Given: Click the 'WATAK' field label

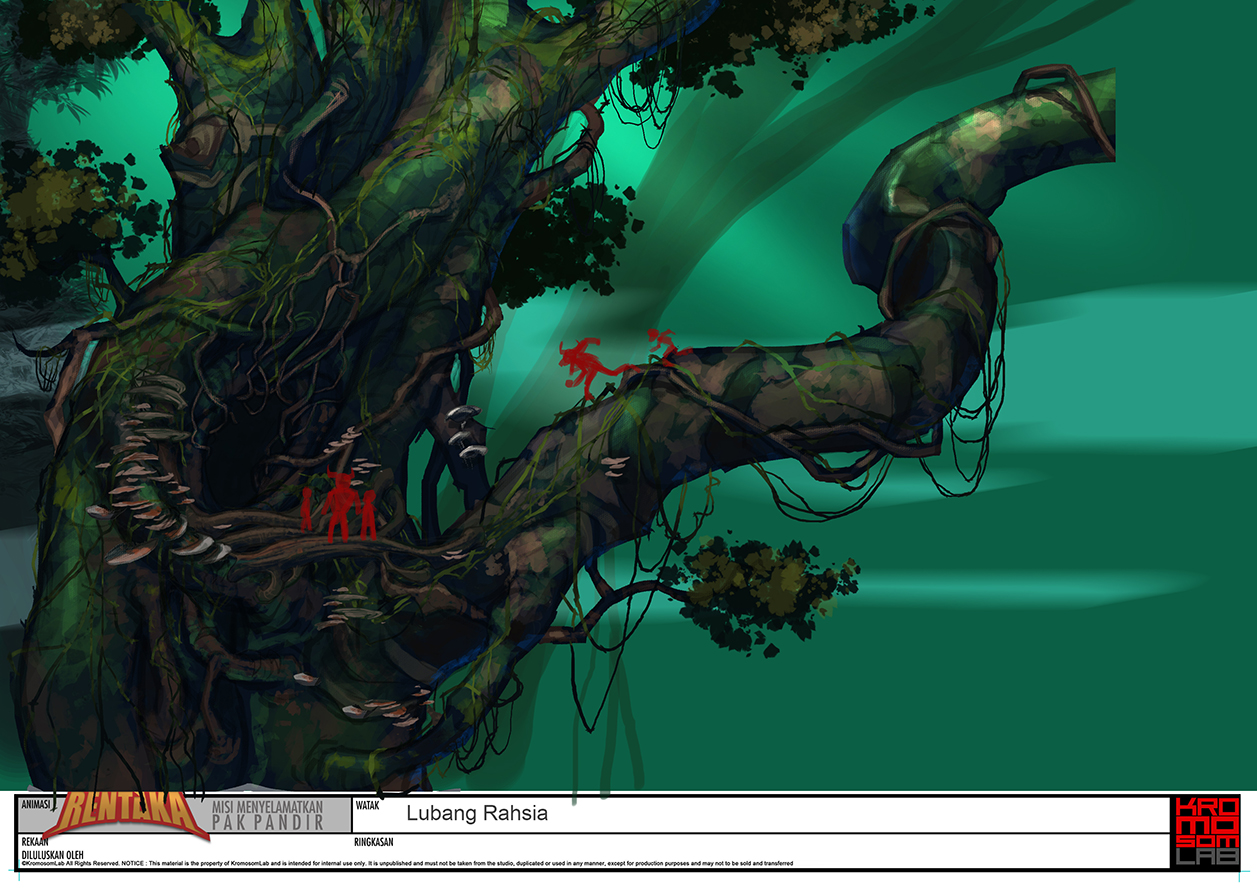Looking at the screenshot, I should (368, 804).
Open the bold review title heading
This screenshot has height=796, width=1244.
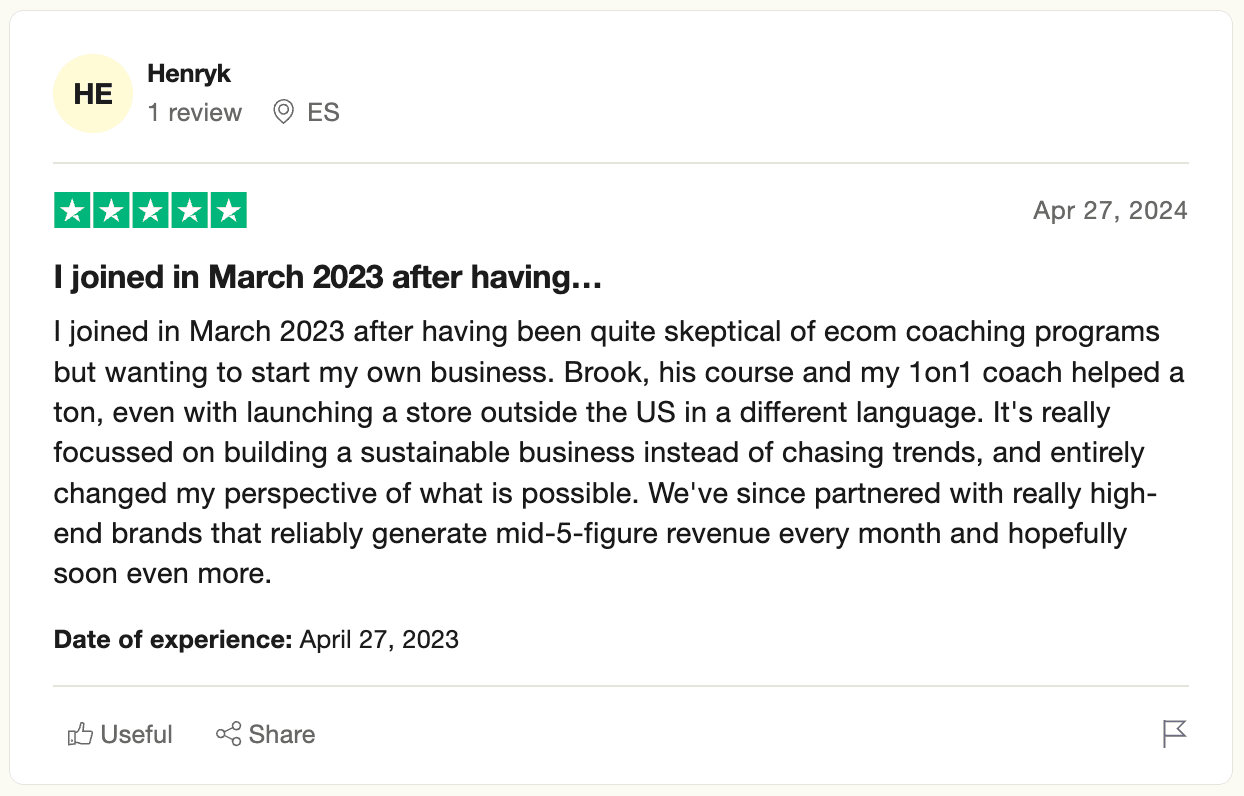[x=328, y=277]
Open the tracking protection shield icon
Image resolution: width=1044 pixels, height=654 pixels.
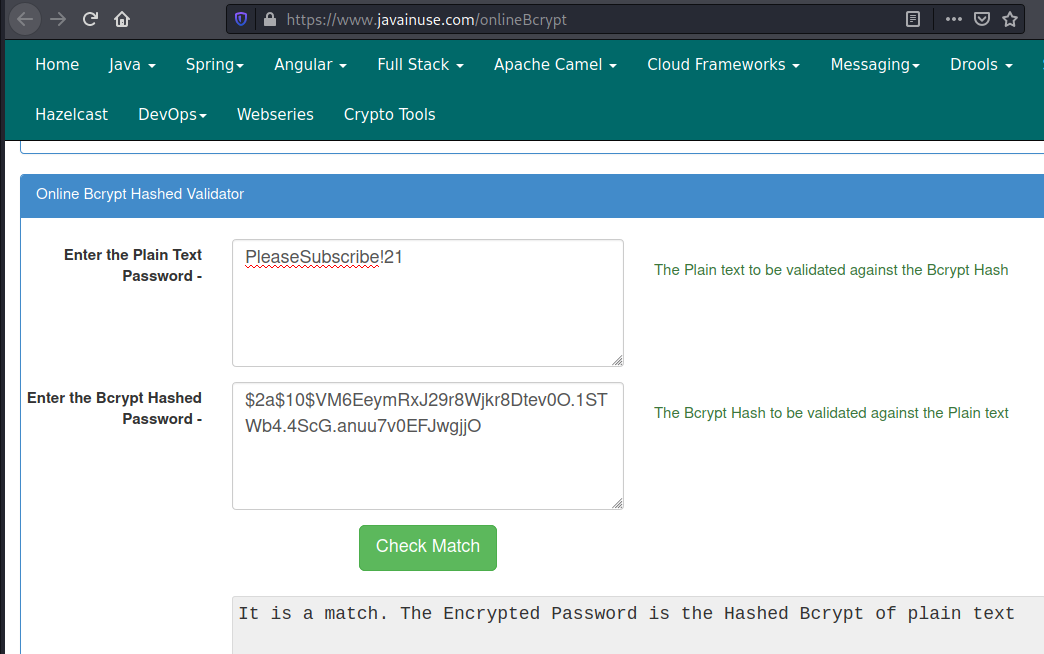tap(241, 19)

---

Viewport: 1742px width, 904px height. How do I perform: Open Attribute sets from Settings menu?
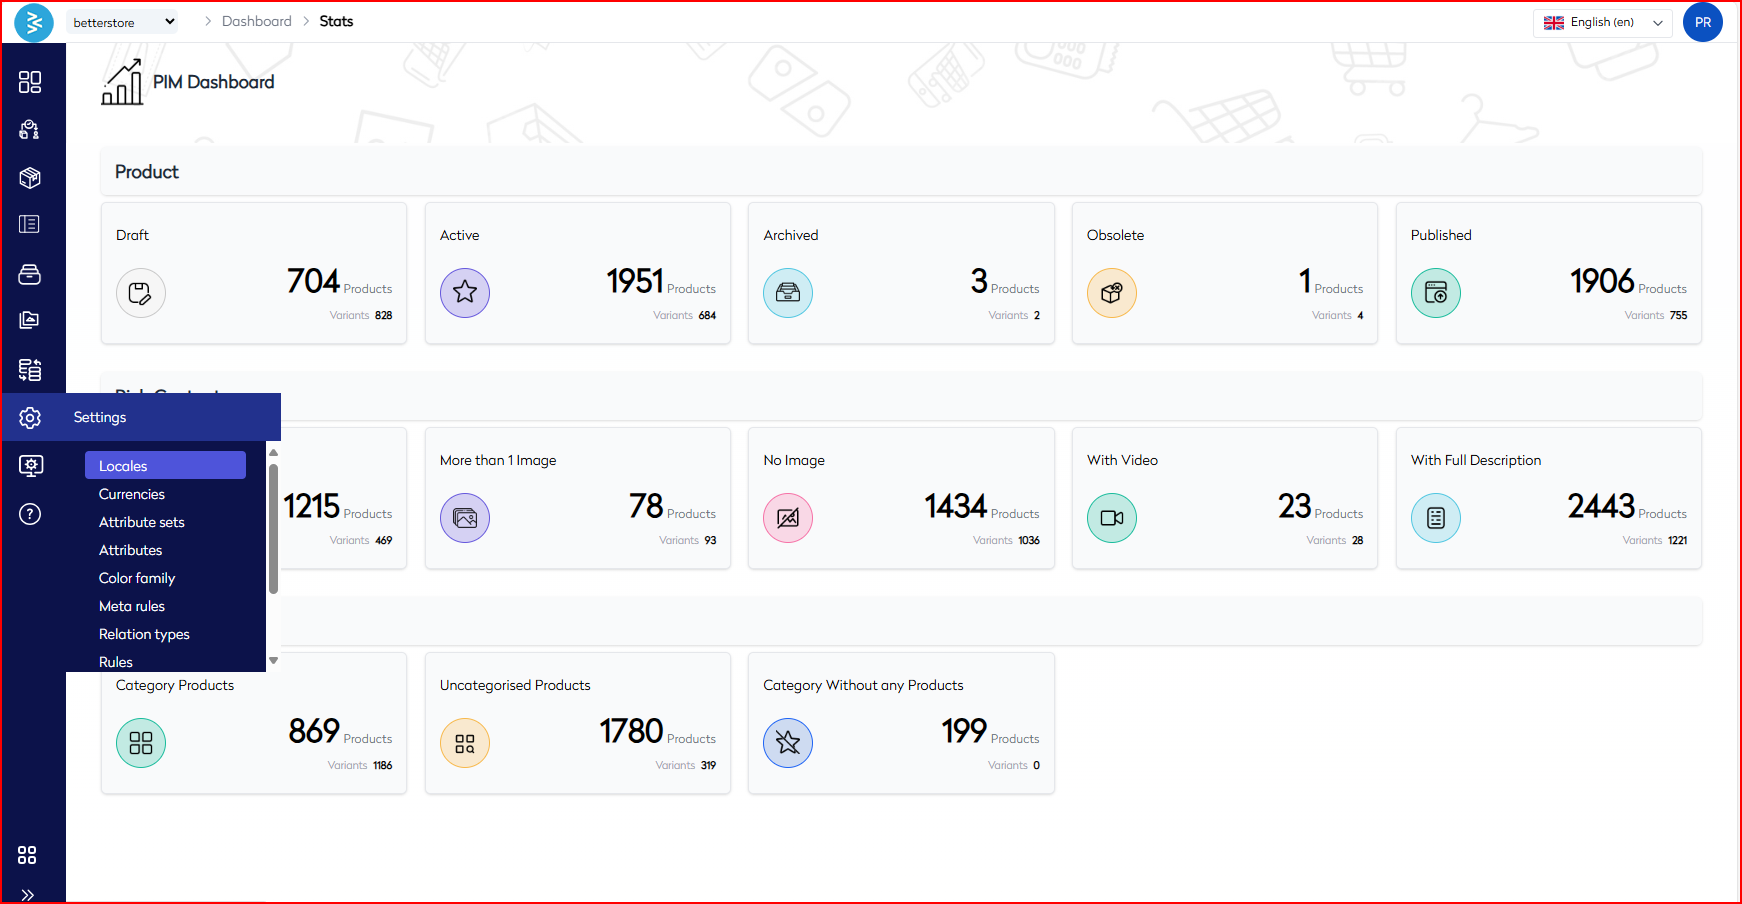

* * *

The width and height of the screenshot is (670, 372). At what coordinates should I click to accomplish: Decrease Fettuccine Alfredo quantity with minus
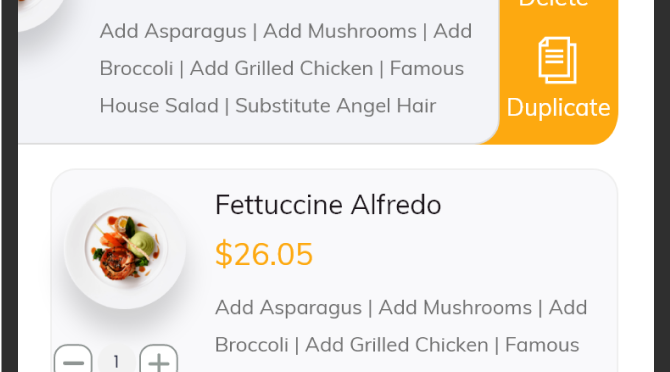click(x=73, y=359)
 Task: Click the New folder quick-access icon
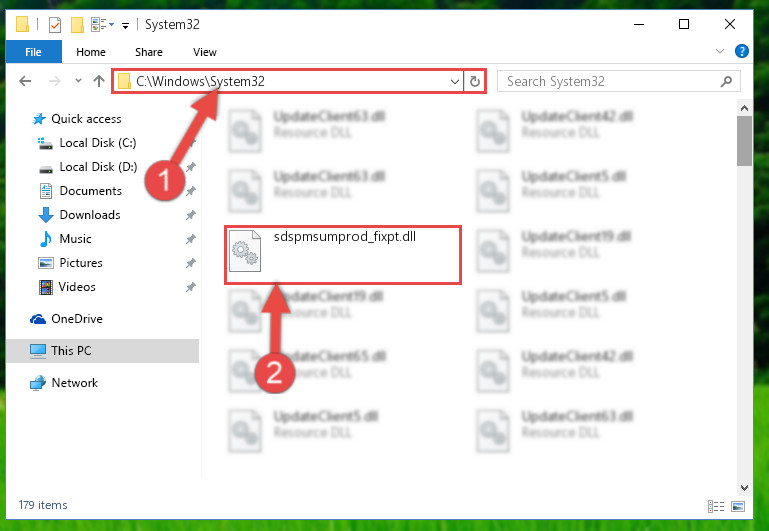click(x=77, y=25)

SET PROBLEM :: Rewrite everything from the line containing "Given: Click the 'WATAK' field label" down to the line containing "tap(241, 19)" with "Open" replaced by "Select" and all else unchanged. Leave the pictures out of the answer.

WRITTEN ANSWER ::
Given: Click the 'WATAK' field label

Looking at the screenshot, I should (368, 804).
Select the bold review title heading
This screenshot has height=796, width=1244.
[x=328, y=277]
Select the tracking protection shield icon
Image resolution: width=1044 pixels, height=654 pixels.
tap(241, 19)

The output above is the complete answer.